Code comments should help you and other developers understand the code. Or “why project code standards can result in unwanted behaviors”

The purpose of commenting your code is to help you and other developers that come after you to understand the code. If a code comment doesn’t offer anything in addition to the code itself then it’s pointless and just adds noise.

Method and variable naming is also important, a descriptive method name shouldn’t need copious additional inline comments if it already describes what it does. Obviously you don’t want the extreme and have a method name that’s hundreds of characters long. Be sensible.

I often come back to these 2 Twitter posts that illustrate how inline comments that state the obvious are useless:

Another one making the same point:

There’s many reasons why developer’s comments add little value. The main reason is probably just not putting in the effort and time to write something that’s useful. There’s another reason though that leads to documentation that looks exactly like this:

/**
 * This method retrieves an Account.
 * @param accountId the account id
 * @return the Account
 */
public Account retrieveAccountById(String accountId){
    // code here
}

First, the name of the method, the parameter and the return type tell you a lot about the purpose of this method. So why would anyone take the time to write “This method retrieves an Account” that clearly just repeats what the code already says?

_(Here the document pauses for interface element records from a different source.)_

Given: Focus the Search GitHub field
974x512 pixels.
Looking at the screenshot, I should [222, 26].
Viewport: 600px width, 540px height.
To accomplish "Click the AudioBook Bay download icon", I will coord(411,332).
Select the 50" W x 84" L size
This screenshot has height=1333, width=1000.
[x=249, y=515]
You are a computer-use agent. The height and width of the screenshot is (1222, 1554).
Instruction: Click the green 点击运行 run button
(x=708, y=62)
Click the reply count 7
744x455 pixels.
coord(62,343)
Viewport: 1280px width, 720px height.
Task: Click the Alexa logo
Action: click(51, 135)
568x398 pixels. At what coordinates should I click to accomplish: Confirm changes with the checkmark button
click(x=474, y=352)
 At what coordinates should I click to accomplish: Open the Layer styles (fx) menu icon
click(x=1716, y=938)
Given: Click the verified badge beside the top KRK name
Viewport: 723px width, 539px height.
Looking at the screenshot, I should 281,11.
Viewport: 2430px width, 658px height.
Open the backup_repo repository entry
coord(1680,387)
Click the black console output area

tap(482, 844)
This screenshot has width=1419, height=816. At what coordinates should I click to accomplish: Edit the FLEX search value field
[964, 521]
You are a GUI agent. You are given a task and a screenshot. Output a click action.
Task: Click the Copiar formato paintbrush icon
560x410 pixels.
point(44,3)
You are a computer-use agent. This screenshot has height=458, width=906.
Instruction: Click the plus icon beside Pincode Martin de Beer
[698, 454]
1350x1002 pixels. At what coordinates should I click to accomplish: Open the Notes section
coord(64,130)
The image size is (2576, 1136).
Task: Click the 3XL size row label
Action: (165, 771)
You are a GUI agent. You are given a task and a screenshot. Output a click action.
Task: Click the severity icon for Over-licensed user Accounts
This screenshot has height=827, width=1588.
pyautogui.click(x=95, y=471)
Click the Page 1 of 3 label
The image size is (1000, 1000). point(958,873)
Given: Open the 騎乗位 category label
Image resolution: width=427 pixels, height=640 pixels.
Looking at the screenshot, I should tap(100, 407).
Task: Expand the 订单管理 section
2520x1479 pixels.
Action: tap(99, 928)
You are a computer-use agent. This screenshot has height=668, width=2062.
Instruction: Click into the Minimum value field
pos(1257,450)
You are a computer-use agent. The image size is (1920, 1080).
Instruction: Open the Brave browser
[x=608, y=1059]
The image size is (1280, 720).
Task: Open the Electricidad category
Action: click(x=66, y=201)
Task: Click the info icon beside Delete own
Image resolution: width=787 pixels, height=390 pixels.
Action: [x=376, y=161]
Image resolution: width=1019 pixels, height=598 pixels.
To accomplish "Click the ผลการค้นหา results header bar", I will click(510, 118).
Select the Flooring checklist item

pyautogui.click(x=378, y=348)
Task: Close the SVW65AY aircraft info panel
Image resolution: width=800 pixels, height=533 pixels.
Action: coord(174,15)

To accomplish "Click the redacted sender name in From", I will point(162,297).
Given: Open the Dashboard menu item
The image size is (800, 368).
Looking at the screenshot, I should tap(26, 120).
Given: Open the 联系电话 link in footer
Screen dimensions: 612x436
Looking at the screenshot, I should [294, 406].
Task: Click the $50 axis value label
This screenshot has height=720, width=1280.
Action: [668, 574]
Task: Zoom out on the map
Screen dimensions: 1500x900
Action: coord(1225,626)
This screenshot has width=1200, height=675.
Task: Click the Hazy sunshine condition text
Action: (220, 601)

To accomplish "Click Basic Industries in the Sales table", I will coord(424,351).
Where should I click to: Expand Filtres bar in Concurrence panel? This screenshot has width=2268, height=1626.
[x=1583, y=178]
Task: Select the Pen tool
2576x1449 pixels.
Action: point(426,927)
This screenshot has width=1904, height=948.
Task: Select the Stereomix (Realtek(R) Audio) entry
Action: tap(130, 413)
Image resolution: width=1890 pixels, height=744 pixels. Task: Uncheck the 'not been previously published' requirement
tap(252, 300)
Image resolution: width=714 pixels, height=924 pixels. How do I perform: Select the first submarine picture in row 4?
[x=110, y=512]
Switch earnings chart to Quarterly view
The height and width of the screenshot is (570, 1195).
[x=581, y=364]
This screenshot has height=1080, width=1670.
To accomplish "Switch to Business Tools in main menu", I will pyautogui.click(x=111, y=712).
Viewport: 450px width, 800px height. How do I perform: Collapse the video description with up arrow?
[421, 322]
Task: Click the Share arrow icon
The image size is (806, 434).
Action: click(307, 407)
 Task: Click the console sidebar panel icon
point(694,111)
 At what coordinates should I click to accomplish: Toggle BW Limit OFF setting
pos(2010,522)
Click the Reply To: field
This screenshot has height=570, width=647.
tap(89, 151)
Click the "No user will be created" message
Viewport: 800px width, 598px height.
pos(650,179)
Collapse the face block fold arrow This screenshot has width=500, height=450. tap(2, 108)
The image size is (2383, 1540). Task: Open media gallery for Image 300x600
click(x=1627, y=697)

Have you ever seen statements like these:

  • Every Class must have JavaDoc that describes the Class
  • Every method must have JavaDoc that describes the method and it’s parameters

This is an example where standards encourage unexpected or unwanted behaviors. The intent of both of these statements is good. In most cases it is beneficial to have documentation that helps others understand what the code is and what is does. There is a point however that if you’ve named your method, it’s parameters and it’s return clear enough, there isn’t anything left to say in the documentation for the method.

“But the code standards say we must write JavaDocs, so I have to write something!”

Standards and rules are established for a purpose, but they have to add value. Be flexible. If something doesn’t add value, you shouldn’t follow it blindly. Do what makes sense.